SCRIPT_VERSION="0.1.0"
MODE="dry-run"
DATA_DIR="${ORDERBOOKS_UPLOAD_DATA_DIR:-${ORDERBOOKS_DATA_DIR:-/var/lib/orderbooks}}"
MANIFEST_DIR="${ORDERBOOKS_UPLOAD_MANIFEST_DIR:-}"
MANIFEST_PATH="${ORDERBOOKS_PURGE_MANIFEST_PATH:-}"
VERIFIED_INDEX_PATH="${ORDERBOOKS_UPLOAD_VERIFIED_INDEX_PATH:-}"
RETENTION_DAYS="${ORDERBOOKS_UPLOAD_RETENTION_DAYS:-7}"
usage() {
cat <<'EOF'
Usage: scripts/purge_uploaded_local_files.sh [options]
Deletes local files only when they have prior verified-upload evidence in the
verified-upload index and are older than the retention window.
Options:
--dry-run Plan purge only (default).
--execute Delete eligible local files.
--data-dir DIR Base data directory. Default: /var/lib/orderbooks.
--manifest-dir DIR Purge manifest output directory. Default: DATA_DIR/manifests.
--manifest-path PATH Exact purge manifest path.
--verified-index-path PATH Verified-upload index path. Default: MANIFEST_DIR/upload_verified_index.json.
--retention-days N Keep at least N days locally. Default: 7.
--help Show this help.
EOF
}
while [[ $# -gt 0 ]]; do
case "$1" in
--dry-run)
MODE="dry-run"
shift
;;
--execute)
MODE="execute"
shift
;;
--data-dir)
DATA_DIR="$2"
shift 2
;;
--manifest-dir)
MANIFEST_DIR="$2"
shift 2
;;
--manifest-path)
MANIFEST_PATH="$2"
shift 2
;;
--verified-index-path)
VERIFIED_INDEX_PATH="$2"
shift 2
;;
--retention-days)
RETENTION_DAYS="$2"
shift 2
;;
--help)
usage
exit 0
;;
*)
echo "Unknown argument: $1" >&2
usage >&2
exit 2
;;
esac
done
if [[ -z "${MANIFEST_DIR}" ]]; then
MANIFEST_DIR="${DATA_DIR%/}/manifests"
fi
if [[ -z "${VERIFIED_INDEX_PATH}" ]]; then
VERIFIED_INDEX_PATH="${MANIFEST_DIR%/}/upload_verified_index.json"
fi
STARTED_AT="$(date -u +%Y-%m-%dT%H:%M:%SZ)"

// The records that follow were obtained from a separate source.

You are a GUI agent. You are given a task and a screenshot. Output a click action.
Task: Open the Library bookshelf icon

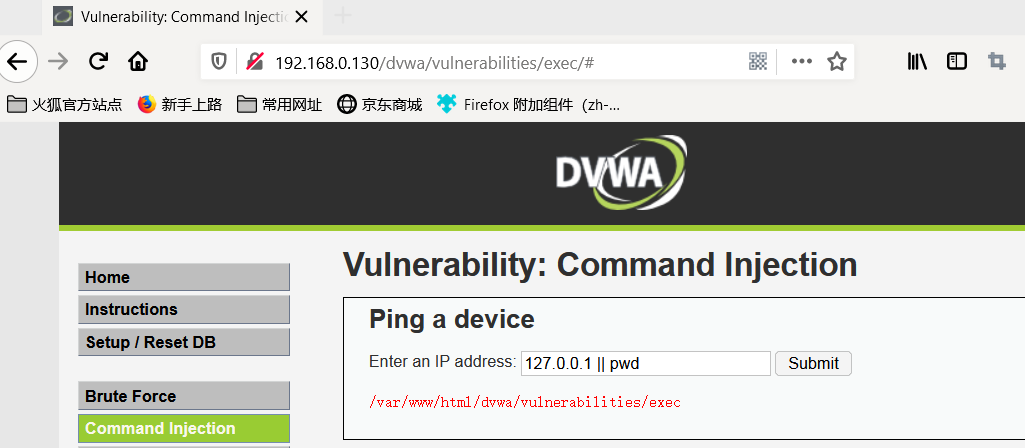[917, 61]
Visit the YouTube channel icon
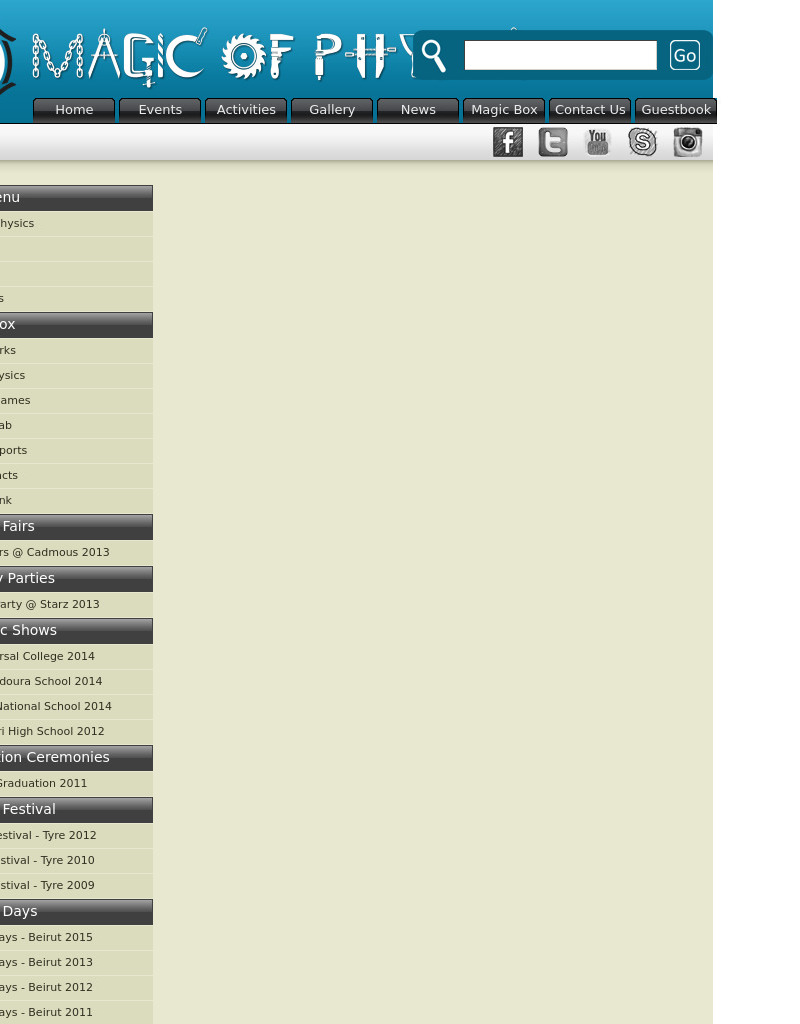The height and width of the screenshot is (1024, 800). pos(598,143)
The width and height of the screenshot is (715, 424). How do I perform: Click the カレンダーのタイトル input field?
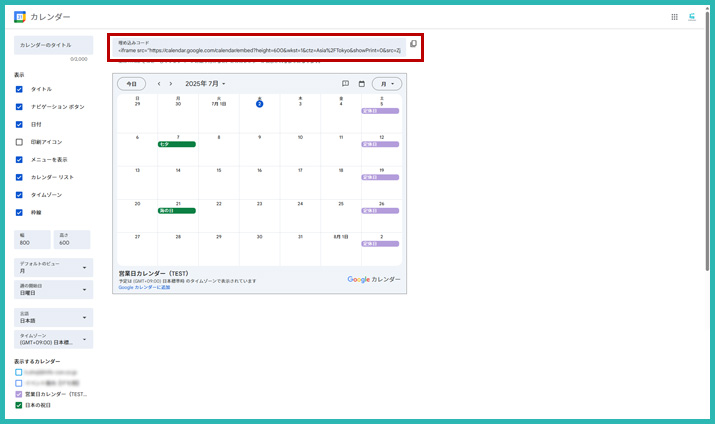click(x=53, y=46)
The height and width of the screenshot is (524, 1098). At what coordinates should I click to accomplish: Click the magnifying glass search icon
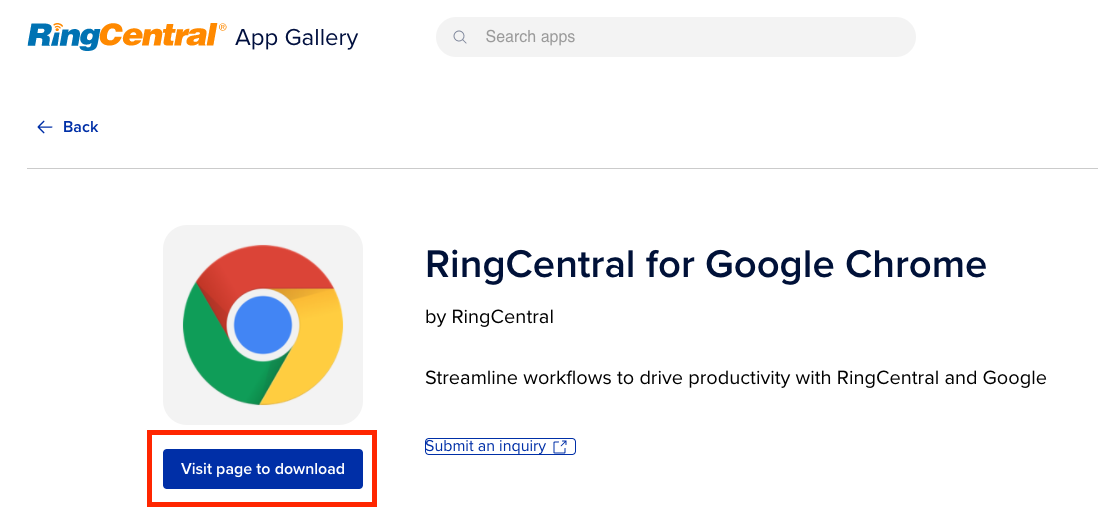(x=460, y=37)
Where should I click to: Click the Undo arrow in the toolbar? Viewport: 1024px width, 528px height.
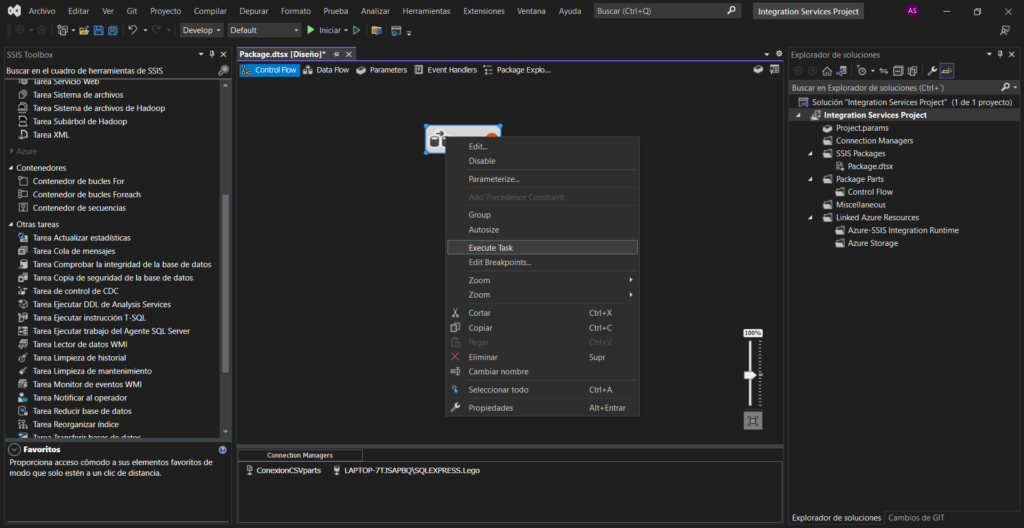(x=133, y=30)
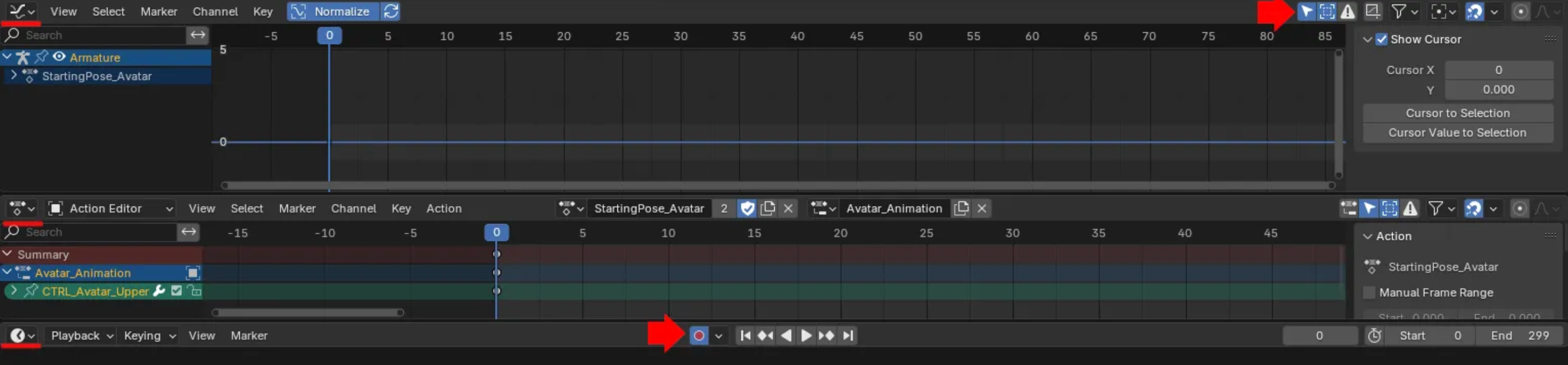This screenshot has height=365, width=1568.
Task: Click the Cursor Value to Selection button
Action: (x=1457, y=133)
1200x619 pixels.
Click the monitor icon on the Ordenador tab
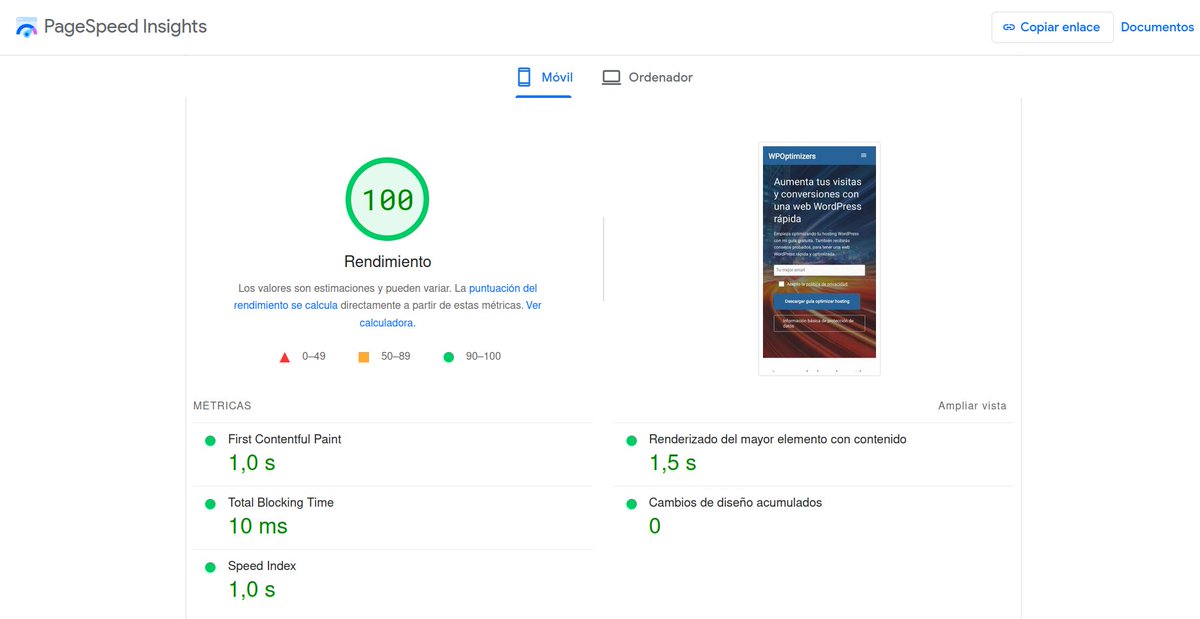(x=611, y=76)
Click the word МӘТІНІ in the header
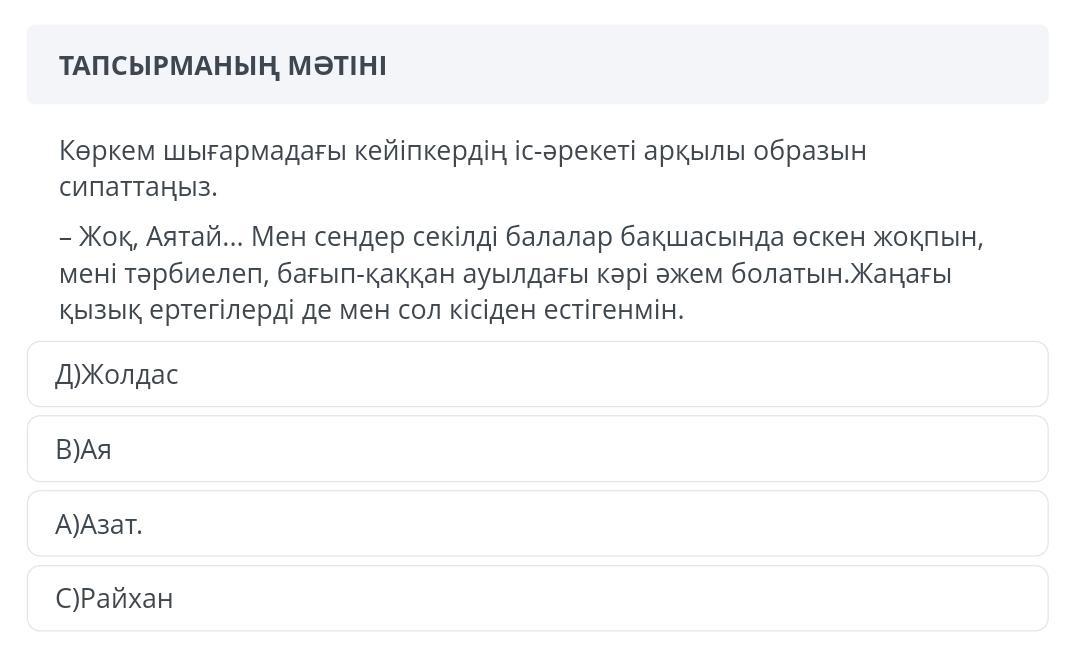This screenshot has width=1080, height=646. [x=337, y=65]
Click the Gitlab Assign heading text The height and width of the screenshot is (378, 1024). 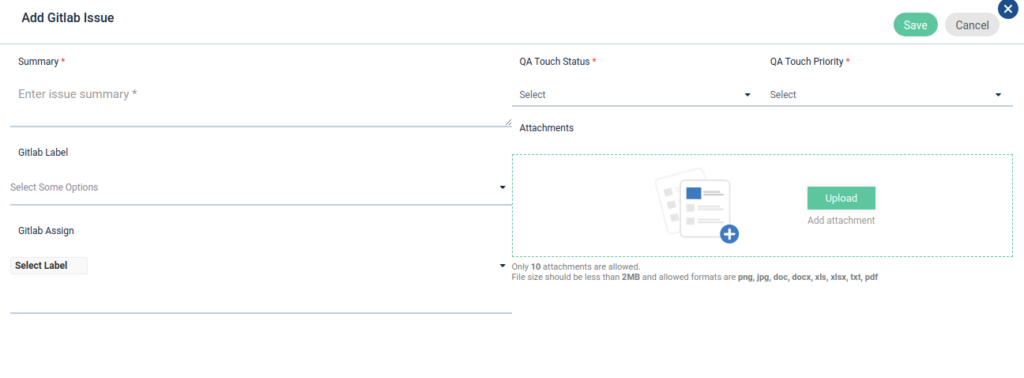click(46, 231)
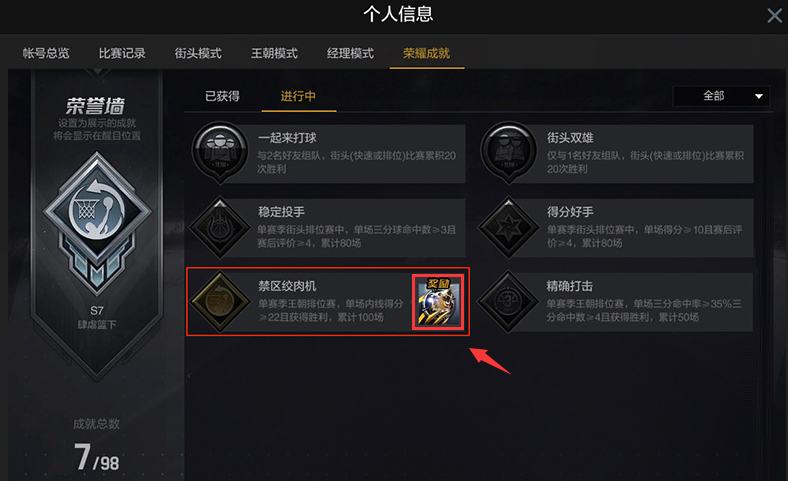
Task: Open the 奖励 reward item icon
Action: tap(438, 302)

RUN_ID="$(date -u +%Y%m%dT%H%M%SZ)"
if [[ -z "${MANIFEST_PATH}" ]]; then
MANIFEST_PATH="${MANIFEST_DIR%/}/purge_uploaded_local_${RUN_ID}.json"
fi
mkdir -p "$(dirname "${MANIFEST_PATH}")"
export SCRIPT_NAME SCRIPT_VERSION MODE DATA_DIR MANIFEST_DIR MANIFEST_PATH VERIFIED_INDEX_PATH RETENTION_DAYS STARTED_AT
python3 - <<'PY'
import datetime as dt
import hashlib
import json
import os
import sys
import tempfile
from pathlib import Path
script_name = os.environ["SCRIPT_NAME"]
script_version = os.environ["SCRIPT_VERSION"]
mode = os.environ["MODE"]
data_dir = Path(os.environ["DATA_DIR"]).resolve()
manifest_dir = Path(os.environ["MANIFEST_DIR"]).resolve()
manifest_path = Path(os.environ["MANIFEST_PATH"]).resolve()
verified_index_path = Path(os.environ["VERIFIED_INDEX_PATH"]).resolve()
retention_days = int(os.environ["RETENTION_DAYS"])
started_at = os.environ["STARTED_AT"]
now = dt.datetime.now(dt.UTC)
ended_at = now.replace(microsecond=0).isoformat().replace("+00:00", "Z")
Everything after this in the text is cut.